By Larry Dignan  |  Posted 2003-04-01 Print this article Print

Not every project is all about hard numbers. The trick is not to overdo the soft benefits and to mix in concrete figures.

In sports, the "intangibles" that certain athletes possess carry a lot of weight. Leadership and a good presence in the locker room are two oft-cited intangible assets.

Technology executives, however, can't use sports clichés to justify a project. If a manager can't provide a few return-on-investment (ROI) figures, there's a good chance a chief financial officer will shoot down the project.

Analysts acknowledge that there are benefits to technology projects that do require a qualitative approach. The trick is not to overdo the soft benefits and to mix in concrete figures.

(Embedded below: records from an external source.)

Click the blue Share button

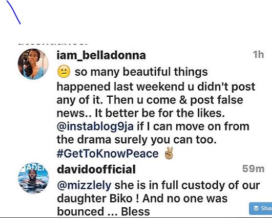click(261, 208)
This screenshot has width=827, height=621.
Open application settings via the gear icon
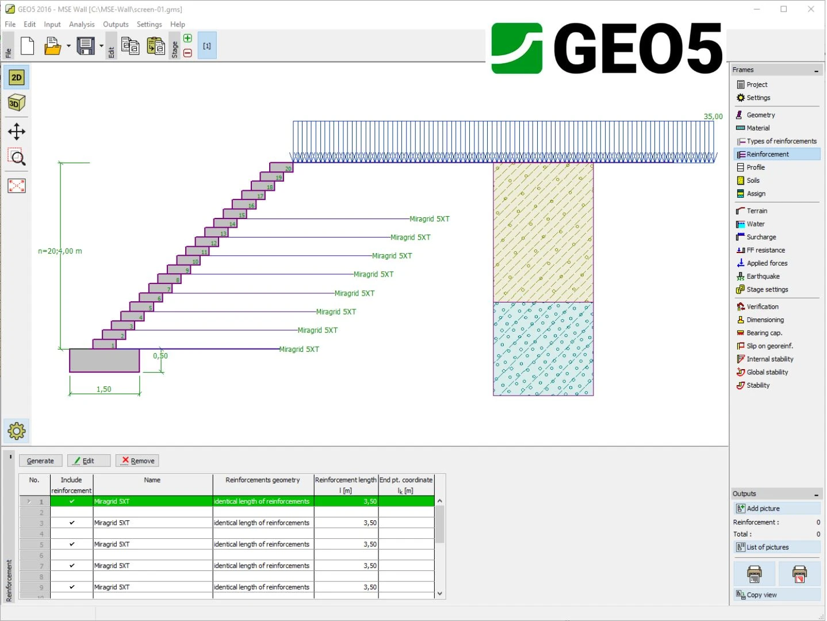(16, 430)
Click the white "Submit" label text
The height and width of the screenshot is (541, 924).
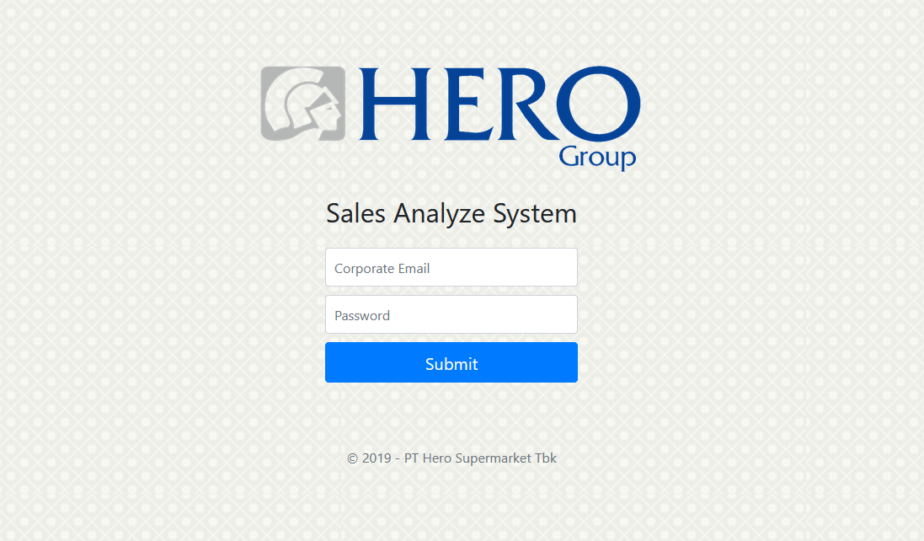451,364

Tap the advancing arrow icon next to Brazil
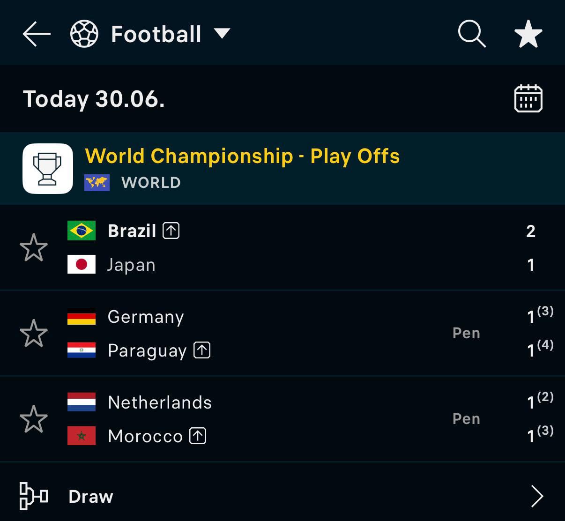point(171,231)
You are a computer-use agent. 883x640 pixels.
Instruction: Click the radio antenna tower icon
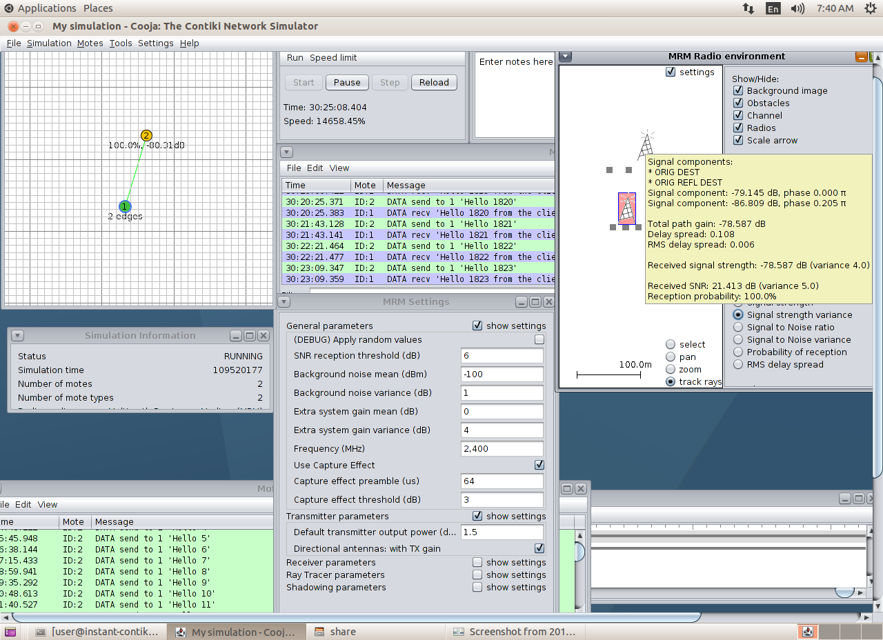coord(645,144)
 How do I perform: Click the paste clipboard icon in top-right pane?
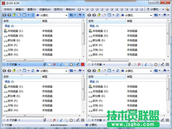click(x=156, y=65)
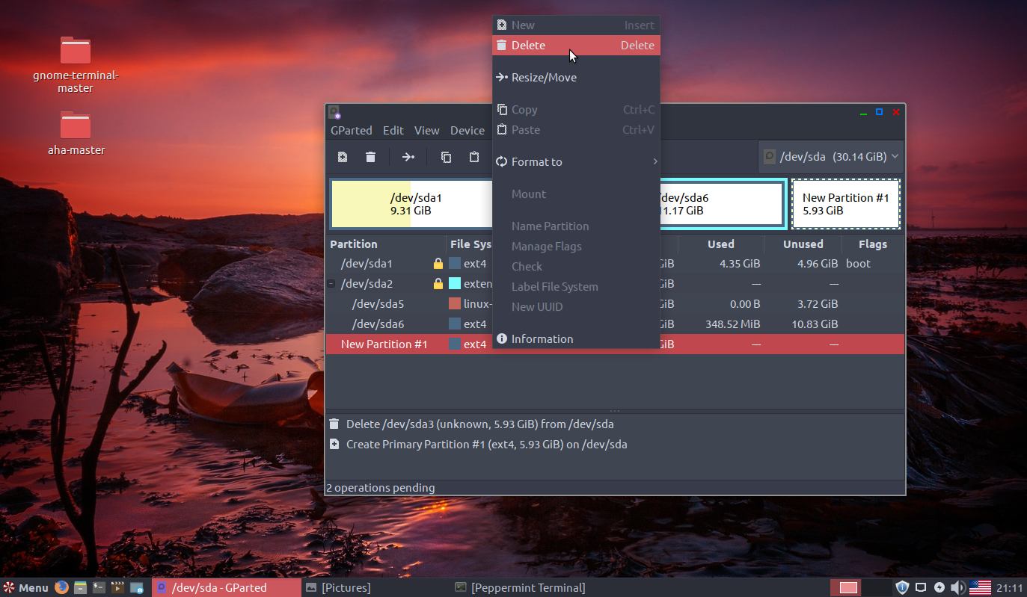
Task: Open the volume control in the system tray
Action: tap(958, 587)
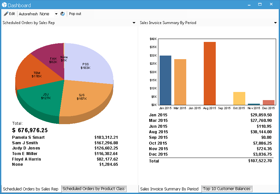Switch to Top 10 Customer Balances tab
The width and height of the screenshot is (280, 194).
point(227,189)
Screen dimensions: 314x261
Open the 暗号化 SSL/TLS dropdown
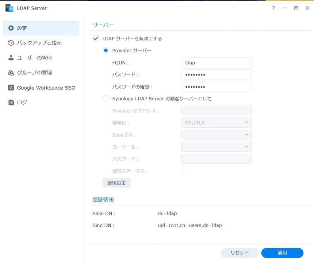coord(216,123)

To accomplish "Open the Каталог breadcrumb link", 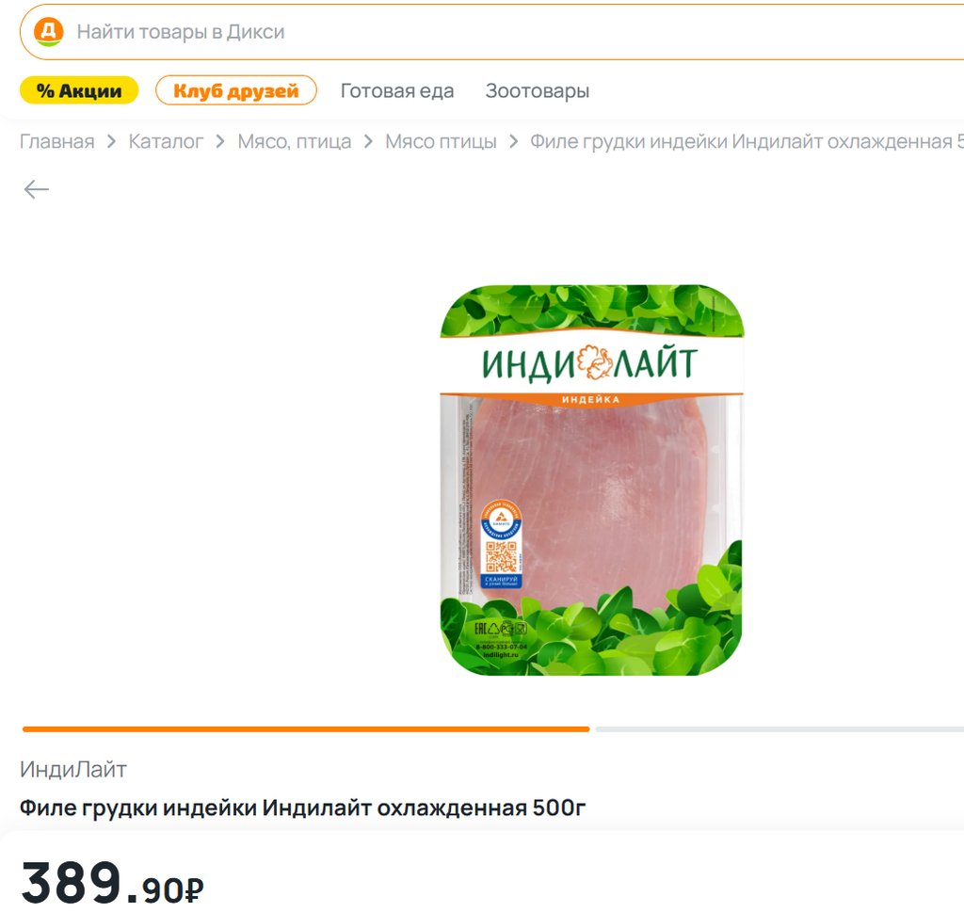I will (166, 142).
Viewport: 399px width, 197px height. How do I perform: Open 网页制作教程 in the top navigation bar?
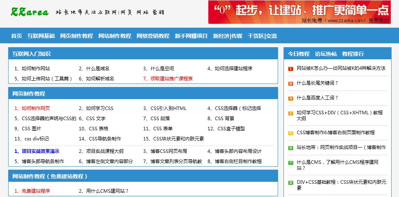[76, 36]
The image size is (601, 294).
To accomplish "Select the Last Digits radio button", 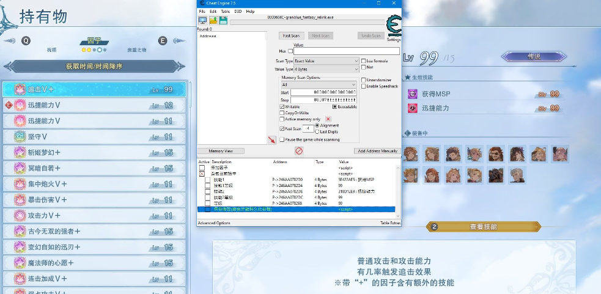I will [317, 131].
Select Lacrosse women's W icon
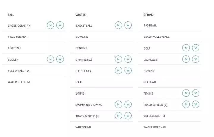This screenshot has height=137, width=214. [x=196, y=59]
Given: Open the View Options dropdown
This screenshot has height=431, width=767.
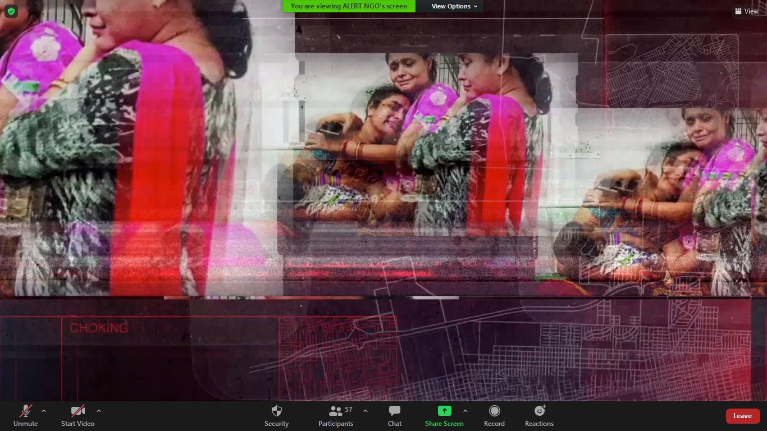Looking at the screenshot, I should (454, 6).
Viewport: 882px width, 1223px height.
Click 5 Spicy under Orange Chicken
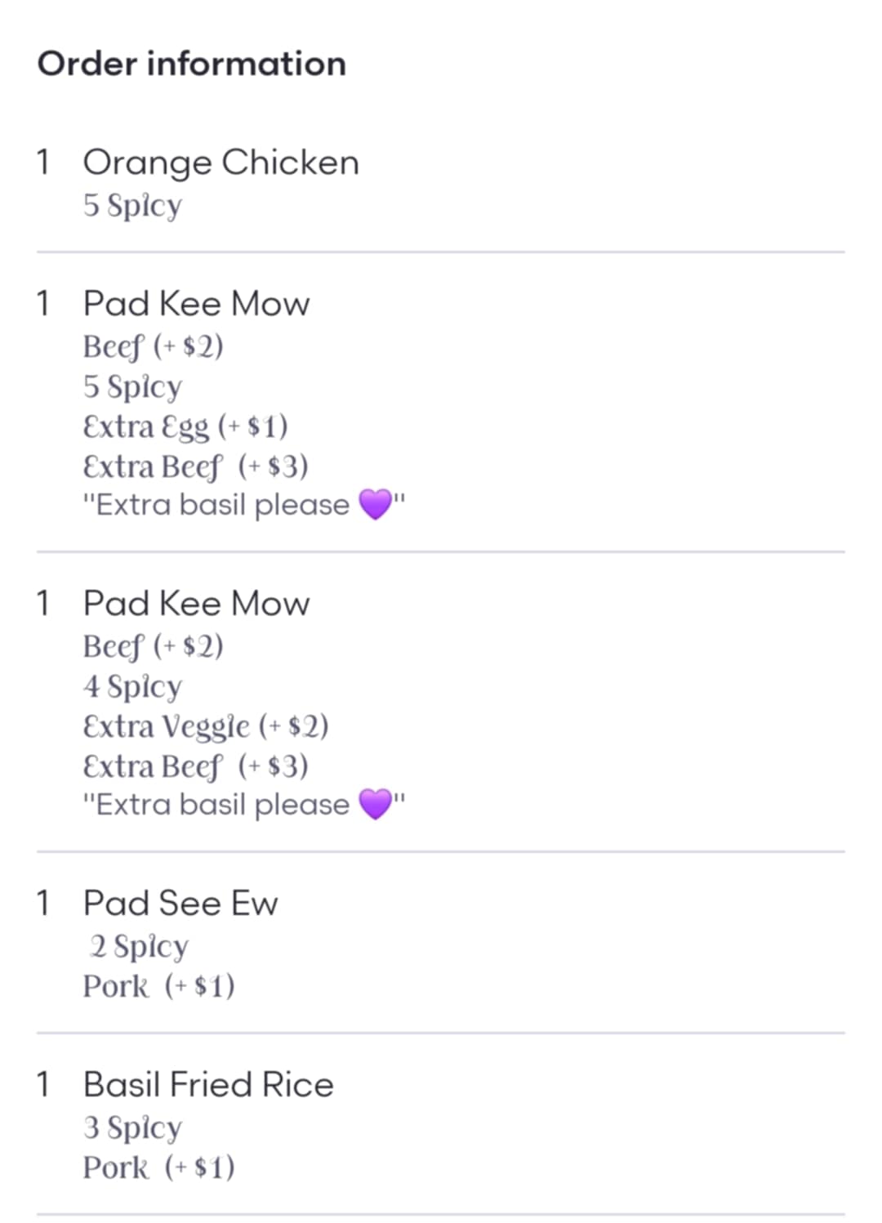pos(132,205)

"We don't try to measure what's immeasurable," says Dale Troppito, a managing partner of the Gantry Group consulting firm. "You have to use both qualitative and quantitative analysis."

For instance, Troppito notes customer satisfaction is largely an intangible effect that may not be measurable. But increased sales or anything that cuts costs is quantitative—and therefore calls for an ROI calculation.

Tom Pisello, CEO of Alinean, an Orlando, Fla.-based ROI software developer, says technology executives need to classify projects based on how far the benefits lean toward the qualitative. Depending on the project, the benefits could be as much as 40% intangible.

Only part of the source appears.